Je remercie notre collègue Chassaigne et ses collègues d'avoir présenté une proposition de loi qui pose, de façon cruelle mais réaliste, le problème majeur de l'agriculture d'aujourd'hui. Les revenus de nombreux agriculteurs sont insuffisants et un grand nombre d'exploitations ferment ou ne sont pas reprises.
Quelle que soit notre sensibilité, nous faisons tous le même constat. Certaines communes n'ont plus un seul agriculteur, et de nombreux départements n'enregistrent qu'une installation pour quatre, cinq ou six départs. Nous prévoyons tous une diminution importante du nombre des exploitations sur notre territoire, mais celle-ci frappe particulièrement les régions où sont pratiqués l'élevage, la polyculture ou la culture hors sol.
Le débat que suscitera l'examen de cette proposition de loi en séance publique nous permettra d'éclairer le présent et de proposer des solutions pour l'avenir.

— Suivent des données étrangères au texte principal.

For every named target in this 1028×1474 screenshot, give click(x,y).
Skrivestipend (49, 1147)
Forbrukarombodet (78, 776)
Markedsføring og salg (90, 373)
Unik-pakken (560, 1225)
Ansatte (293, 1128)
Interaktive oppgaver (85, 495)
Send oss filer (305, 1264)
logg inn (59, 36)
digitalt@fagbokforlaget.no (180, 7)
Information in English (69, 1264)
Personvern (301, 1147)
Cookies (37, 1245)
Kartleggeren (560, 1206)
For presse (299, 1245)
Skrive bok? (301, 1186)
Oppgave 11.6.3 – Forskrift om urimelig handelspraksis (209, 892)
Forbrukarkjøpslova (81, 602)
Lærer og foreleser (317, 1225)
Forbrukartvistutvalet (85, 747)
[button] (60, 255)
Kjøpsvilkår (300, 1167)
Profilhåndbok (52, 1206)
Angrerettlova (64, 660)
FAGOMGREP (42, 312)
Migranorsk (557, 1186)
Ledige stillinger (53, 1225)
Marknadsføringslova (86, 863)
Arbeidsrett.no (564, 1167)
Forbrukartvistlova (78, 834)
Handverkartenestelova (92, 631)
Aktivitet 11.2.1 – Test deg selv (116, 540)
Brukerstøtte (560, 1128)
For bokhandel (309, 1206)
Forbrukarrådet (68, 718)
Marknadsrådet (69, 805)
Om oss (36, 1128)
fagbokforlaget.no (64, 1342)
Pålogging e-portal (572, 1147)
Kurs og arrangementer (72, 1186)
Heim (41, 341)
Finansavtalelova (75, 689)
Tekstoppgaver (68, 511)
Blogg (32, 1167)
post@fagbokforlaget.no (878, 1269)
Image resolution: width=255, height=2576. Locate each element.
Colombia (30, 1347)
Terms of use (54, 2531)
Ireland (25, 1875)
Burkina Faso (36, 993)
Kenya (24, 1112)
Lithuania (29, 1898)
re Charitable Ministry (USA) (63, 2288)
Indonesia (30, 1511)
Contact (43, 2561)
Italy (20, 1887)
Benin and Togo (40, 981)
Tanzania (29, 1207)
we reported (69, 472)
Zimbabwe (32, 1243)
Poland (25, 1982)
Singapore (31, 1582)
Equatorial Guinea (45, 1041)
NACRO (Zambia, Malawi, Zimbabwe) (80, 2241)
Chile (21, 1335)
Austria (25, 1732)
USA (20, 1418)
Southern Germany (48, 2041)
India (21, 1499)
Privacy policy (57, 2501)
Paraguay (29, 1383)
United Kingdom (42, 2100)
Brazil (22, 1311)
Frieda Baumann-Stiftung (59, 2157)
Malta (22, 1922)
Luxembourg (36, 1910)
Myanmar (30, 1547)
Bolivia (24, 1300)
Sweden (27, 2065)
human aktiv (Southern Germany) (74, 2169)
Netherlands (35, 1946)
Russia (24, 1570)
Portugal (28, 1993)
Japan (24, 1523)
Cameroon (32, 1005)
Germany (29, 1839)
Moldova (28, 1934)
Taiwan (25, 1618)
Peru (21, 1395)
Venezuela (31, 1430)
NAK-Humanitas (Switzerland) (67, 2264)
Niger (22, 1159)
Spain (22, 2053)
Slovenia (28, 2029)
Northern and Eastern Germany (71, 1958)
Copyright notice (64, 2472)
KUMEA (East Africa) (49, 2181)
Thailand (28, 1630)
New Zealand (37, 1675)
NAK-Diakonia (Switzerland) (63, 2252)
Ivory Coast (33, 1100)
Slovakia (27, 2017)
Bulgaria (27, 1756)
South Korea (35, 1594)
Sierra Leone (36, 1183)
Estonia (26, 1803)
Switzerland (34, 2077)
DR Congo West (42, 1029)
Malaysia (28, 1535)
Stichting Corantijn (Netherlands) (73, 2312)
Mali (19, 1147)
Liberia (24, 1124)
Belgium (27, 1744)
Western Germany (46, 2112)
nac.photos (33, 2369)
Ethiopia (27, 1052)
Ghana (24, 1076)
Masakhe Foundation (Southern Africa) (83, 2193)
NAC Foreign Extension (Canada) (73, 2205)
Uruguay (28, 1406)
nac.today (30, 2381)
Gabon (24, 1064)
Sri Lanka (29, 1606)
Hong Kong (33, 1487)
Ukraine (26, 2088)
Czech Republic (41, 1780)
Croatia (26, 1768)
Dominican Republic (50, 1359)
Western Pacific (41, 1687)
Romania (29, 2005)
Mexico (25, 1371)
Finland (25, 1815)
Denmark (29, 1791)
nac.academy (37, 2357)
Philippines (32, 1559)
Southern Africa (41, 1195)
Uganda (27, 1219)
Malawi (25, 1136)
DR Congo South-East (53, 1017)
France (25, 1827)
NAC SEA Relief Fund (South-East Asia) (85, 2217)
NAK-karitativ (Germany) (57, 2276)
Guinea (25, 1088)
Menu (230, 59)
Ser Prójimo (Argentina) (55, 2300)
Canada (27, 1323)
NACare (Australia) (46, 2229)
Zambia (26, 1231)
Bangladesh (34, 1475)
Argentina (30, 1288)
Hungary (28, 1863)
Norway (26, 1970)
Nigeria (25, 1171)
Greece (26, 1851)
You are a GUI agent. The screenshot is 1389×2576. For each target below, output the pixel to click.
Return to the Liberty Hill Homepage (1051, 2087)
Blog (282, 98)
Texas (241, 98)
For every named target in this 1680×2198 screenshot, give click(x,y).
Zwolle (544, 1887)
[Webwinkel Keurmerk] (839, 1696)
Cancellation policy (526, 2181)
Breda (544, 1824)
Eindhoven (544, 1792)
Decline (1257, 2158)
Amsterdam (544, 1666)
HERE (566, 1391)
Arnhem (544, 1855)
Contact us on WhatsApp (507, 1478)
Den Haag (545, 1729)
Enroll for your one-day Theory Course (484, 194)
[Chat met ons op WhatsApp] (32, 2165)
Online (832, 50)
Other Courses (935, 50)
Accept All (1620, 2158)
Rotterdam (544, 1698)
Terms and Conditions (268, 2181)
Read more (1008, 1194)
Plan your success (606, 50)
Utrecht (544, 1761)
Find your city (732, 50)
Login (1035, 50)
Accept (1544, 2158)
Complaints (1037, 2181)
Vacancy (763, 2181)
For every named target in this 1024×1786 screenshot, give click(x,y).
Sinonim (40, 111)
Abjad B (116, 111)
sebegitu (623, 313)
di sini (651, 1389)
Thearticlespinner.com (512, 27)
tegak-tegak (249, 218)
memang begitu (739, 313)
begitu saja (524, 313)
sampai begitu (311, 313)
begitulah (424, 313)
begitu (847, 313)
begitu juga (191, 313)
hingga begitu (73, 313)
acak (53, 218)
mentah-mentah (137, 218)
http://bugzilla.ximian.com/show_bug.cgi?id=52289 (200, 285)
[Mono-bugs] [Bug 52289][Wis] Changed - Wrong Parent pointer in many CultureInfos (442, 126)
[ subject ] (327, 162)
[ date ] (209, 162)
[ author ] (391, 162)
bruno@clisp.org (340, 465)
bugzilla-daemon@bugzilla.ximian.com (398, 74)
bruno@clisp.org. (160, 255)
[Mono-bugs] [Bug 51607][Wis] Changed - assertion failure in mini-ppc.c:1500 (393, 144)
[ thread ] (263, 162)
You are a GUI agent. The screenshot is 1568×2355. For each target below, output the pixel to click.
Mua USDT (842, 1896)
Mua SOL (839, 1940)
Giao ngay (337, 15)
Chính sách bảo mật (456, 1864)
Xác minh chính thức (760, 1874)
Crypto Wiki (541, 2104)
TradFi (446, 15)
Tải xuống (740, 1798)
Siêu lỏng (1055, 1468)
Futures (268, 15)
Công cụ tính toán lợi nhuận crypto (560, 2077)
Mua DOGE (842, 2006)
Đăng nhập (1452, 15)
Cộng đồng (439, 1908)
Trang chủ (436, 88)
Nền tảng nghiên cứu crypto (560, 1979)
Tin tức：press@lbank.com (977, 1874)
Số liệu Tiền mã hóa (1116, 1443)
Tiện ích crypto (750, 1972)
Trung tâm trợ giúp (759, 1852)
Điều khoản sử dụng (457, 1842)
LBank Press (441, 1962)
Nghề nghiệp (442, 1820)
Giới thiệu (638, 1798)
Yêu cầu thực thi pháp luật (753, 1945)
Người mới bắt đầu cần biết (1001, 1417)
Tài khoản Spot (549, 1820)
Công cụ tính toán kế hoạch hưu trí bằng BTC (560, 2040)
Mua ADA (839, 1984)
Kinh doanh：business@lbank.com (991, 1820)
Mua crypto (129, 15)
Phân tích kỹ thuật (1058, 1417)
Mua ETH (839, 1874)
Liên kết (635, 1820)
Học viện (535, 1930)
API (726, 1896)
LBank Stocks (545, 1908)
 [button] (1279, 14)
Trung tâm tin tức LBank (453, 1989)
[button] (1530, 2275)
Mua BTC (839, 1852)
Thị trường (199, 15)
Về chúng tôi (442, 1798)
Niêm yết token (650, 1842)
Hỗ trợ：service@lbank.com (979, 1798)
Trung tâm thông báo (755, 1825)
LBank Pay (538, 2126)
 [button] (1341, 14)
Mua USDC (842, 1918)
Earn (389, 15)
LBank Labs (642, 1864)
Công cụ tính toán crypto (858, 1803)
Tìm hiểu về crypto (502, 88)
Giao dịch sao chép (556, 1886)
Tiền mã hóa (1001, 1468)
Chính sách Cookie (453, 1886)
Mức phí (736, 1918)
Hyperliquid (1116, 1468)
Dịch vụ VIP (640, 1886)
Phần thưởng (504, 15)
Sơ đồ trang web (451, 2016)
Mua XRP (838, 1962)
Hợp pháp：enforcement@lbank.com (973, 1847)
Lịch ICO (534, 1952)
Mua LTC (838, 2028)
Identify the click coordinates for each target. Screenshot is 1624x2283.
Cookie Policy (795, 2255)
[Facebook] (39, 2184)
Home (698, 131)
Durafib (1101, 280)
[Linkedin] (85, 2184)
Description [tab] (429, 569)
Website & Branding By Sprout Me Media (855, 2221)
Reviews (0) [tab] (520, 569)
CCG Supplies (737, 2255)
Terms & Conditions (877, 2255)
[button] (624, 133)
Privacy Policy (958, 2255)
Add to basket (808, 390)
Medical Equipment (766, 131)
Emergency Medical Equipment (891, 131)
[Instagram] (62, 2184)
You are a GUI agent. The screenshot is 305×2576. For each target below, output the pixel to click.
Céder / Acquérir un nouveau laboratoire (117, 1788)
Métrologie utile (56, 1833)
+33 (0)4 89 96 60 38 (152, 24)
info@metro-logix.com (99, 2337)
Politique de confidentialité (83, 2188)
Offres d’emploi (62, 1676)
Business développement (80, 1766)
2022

M. Chassaigne place la question des prix agricoles au centre de sa proposition. C'est une vraie question dans un marché ouvert : comment garantir au producteur des prix suffisants ? Comment faire en sorte que les prix soient rémunérateurs et que la grande distribution achète les produits à de tels prix ? Je vous avoue, mes chers collègues, que je n'ai pas de réponse. Comment, en toute légalité, soutenir les prix du fait des réglementations européennes et imposer à des acheteurs d'acheter des produits dont les prix sont fixés ? Soyons clairs, c'est totalement impossible.
L'examen de ce texte nous donnera l'occasion de débattre de la politique européenne, dont M. André Chassaigne souhaite qu'elle soit régulatrice. De ce point de vue, il est d'accord avec le ministre Bruno Le Maire, qui oublie cependant de dire qu'il appartient à une majorité qui n'a cessé de déréguler et qui a approuvé, notamment après 1990, le démantèlement de la PAC. Mais dans cette affaire, il faut bien reconnaître également que les socialistes ne sont pas exempts de reproches. Il est vrai aussi que lorsqu'ils proposent plus de régulation, ils se heurtent au refus de la droite, et je ne parlerai pas des forces syndicales. Je me souviens parfaitement de la mise en place des quotas laitiers par un gouvernement socialiste en 1984 et des affiches électorales placardées à l'époque dans la région du sarladais où le ministre Roland Dumas avait été candidat, sur lesquelles on pouvait lire : « Dumas = quotas ». Je me souviens aussi que, en 1999, lors de l'examen d'une loi de modernisation agricole soutenue par l'ensemble de la gauche, la droite était contre nous alors que nous voulions introduire des outils de régulation.
Aujourd'hui, l'agriculture française est victime du libéralisme débridé qui régit l'Union européenne. Elle est délocalisée, sacrifiée, comme l'ont été le textile et l'industrie de la chaussure.
J'espère que le débat qui aura lieu sur ce texte nous permettra de faire entendre la voix de la France dans le concert ultralibéral que l'Europe nous impose aujourd'hui.